The Business Secretary Kwasi Kwarteng joined Trevor Phillips this morning amid a time of turmoil in the energy markets. Wholesale gas prices have risen by 250 per cent since January, and by as much as 70 per cent since August, when the market regulator Ofgem announced its latest price cap for consumers. With 12 energy companies already having gone bust since the start of the year, the government is facing calls within the industry to increase the price cap so that pressure can be eased on smaller firms. However, Kwarteng told Phillips that the current cap was here to stay until April of next year:
KK: The price cap is the biggest shield in terms of consumer prices, and… it will not be moved.
‘I am speaking to government colleagues…’
While discussing the support that the government would give to businesses in order to help with their energy costs, Kwarteng made the claim that he was in close contact with the Treasury on this issue:
KK: I am speaking to government colleagues, particularly the Treasury, to try and see a way through this.

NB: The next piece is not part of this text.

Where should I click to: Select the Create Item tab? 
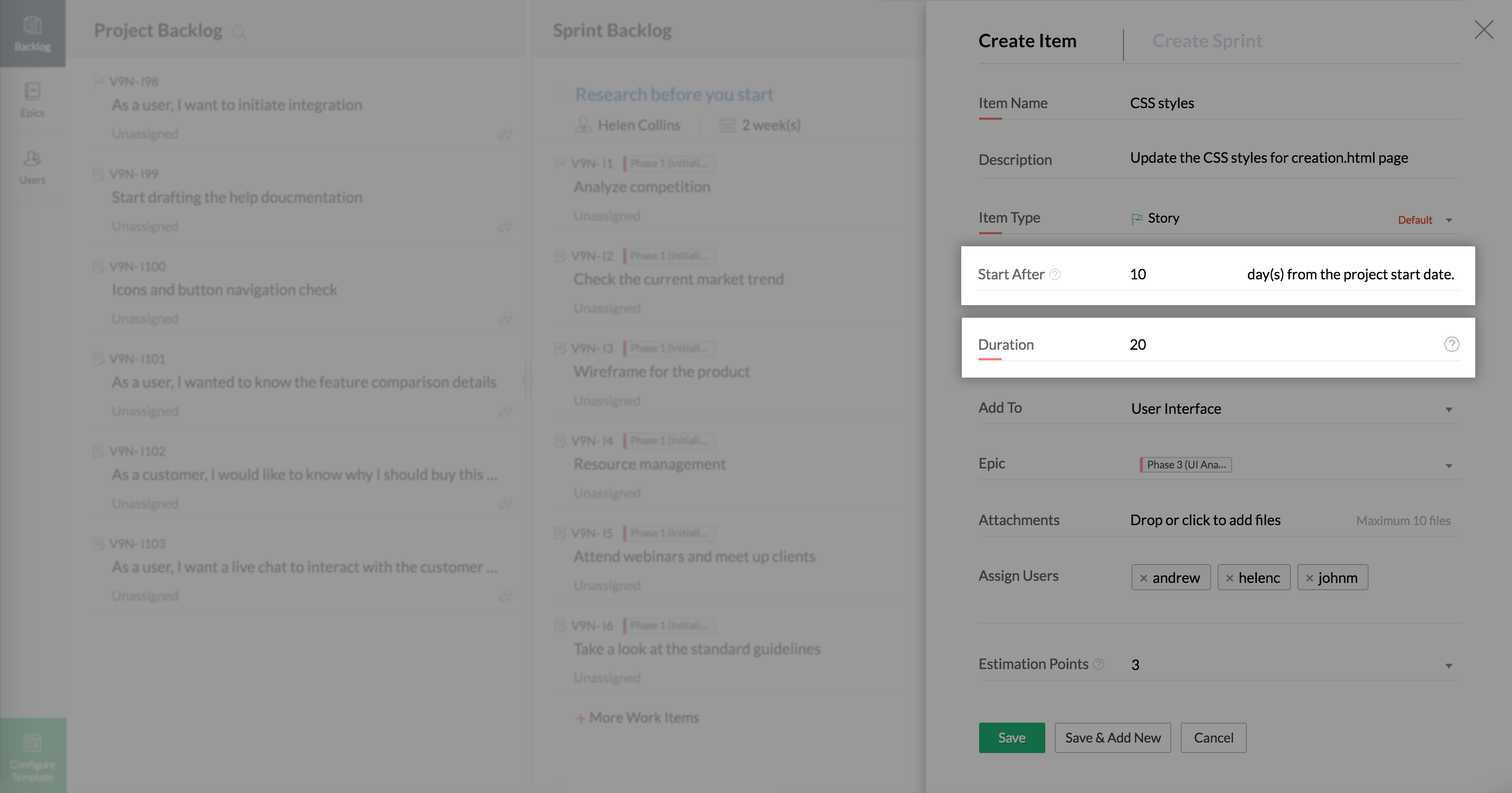tap(1027, 41)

However, within an hour of Kwarteng’s assertion, Sky’s deputy political editor Sam Coates popped up with a sharp rebuke from an unnamed Treasury source:
UK is ‘working very effectively’ with France over border crossings
Phillips also bought up the matter of refugees making the hazardous crossing from France to Great Britain. The government has an agreement with their French counterparts to help try to stop any such crossings before they are made, with a contribution of £54 million made by the UK government. However, the Home Secretary Priti Patel has recently threatened to withhold the money. Kwarteng downplayed the suggestion that there was a problem on the horizon:
KK: All I can say is that we’ve worked very effectively with the French government so far… It is a good collaborative relationship.

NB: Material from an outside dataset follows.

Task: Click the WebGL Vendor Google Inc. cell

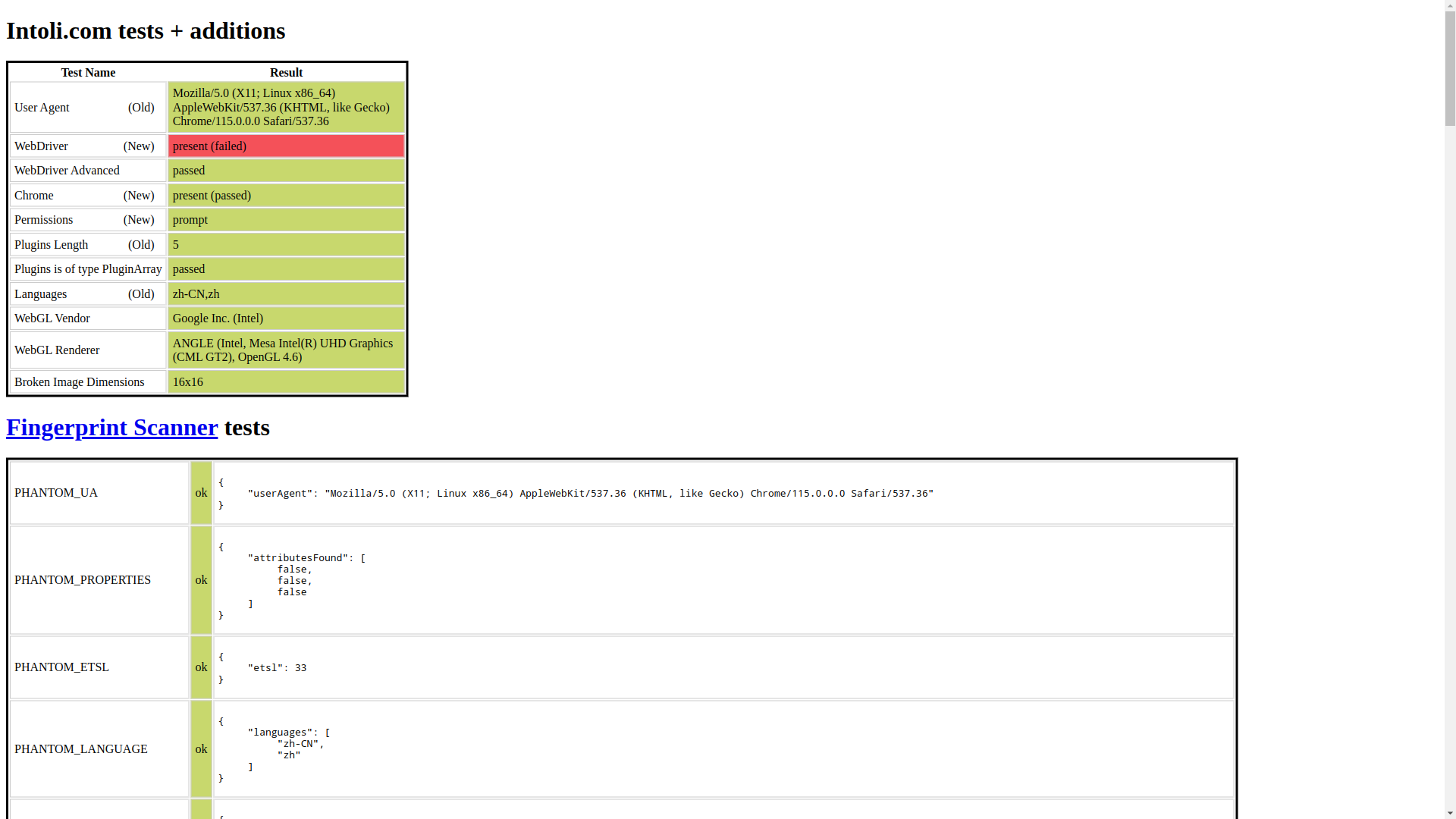Action: (286, 318)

Jonathan Reynolds – Labour would not nationalise energy companies
Phillips went on to speak to the Shadow Work and Pensions Secretary Jonathan Reynolds, asking him about Labour’s intended remedies for helping to resolve the gas crisis. At the Labour party conference, the party’s leader Sir Keir Starmer came under fire for being evasive about his earlier promises to nationalise energy companies. Reynolds too, suggested from his response that Labour was not looking at nationalisation as a solution:
JR: Public ownership will always be part of our plans for some sectors, but… the energy crisis has come from complacency.

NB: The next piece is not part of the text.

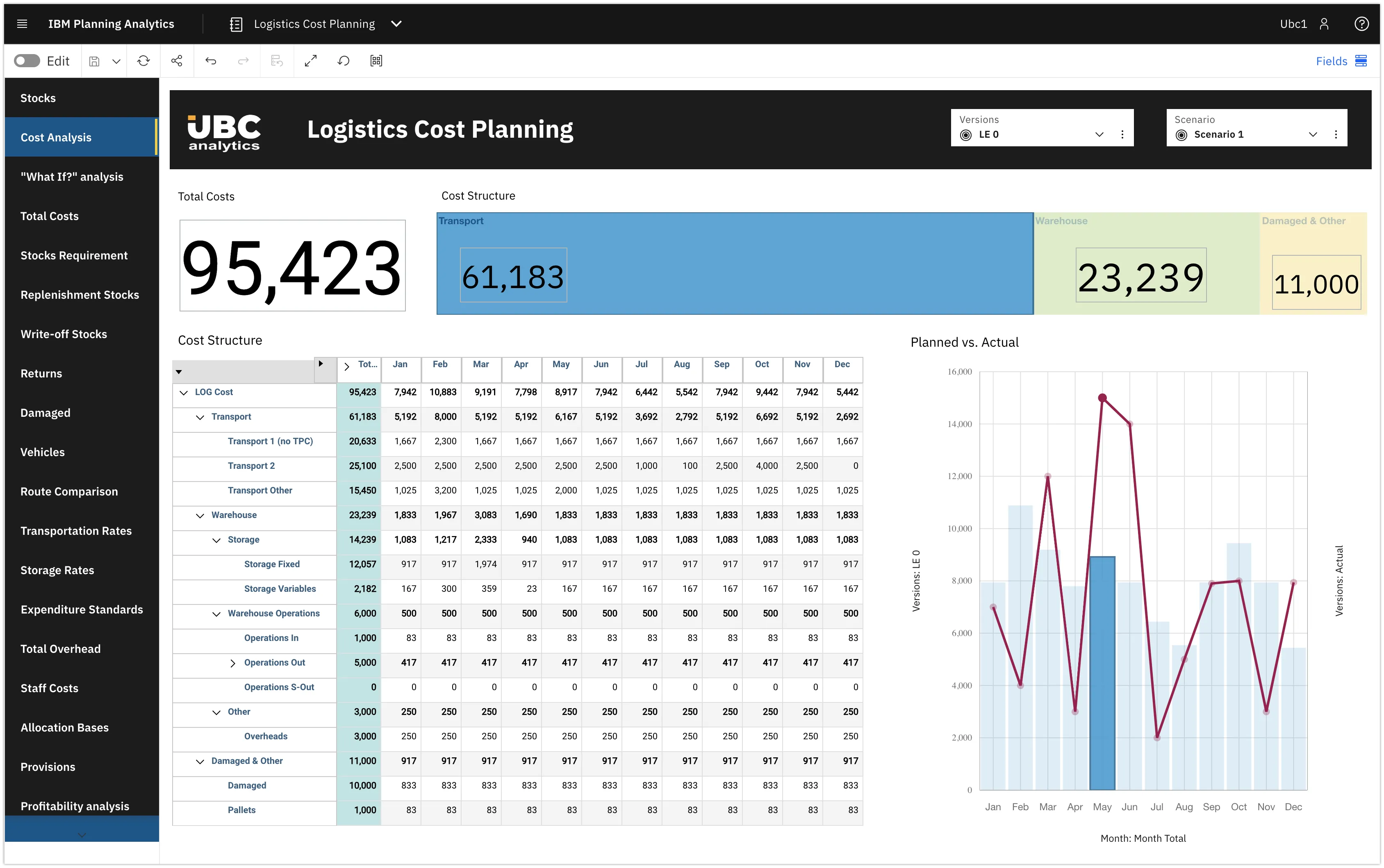Screen dimensions: 1384x868
Task: Expand the Operations Out row
Action: (x=232, y=663)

Michael Heseltine – ‘We are already running on borrowed time’
Former Deputy Prime Minister Michael Heseltine had a grim prognosis for the future of the British economy:
MH: I think we are heading to a significant increase in inflation, which will lead to increases in interest rates. And if I was Chancellor of the Exchequer, I would be extremely worried… We’re already running on borrowed time.
Jenny Harries – Getting flu and Covid together is more dangerous
And finally, Dr Jenny Harries, the chief executive of the new Health Security Agency, told Andrew Marr that it was important that people made sure that they were protected against flu this winter, after research suggesting that ‘co-infection’ with Covid was still a serious risk:
JH: It’s a more uncertain year… People are at more significant risk of death and of serious illness if they are co-infected with flu and with Covid, and that doesn’t seem to be… a fact which many of the public understand.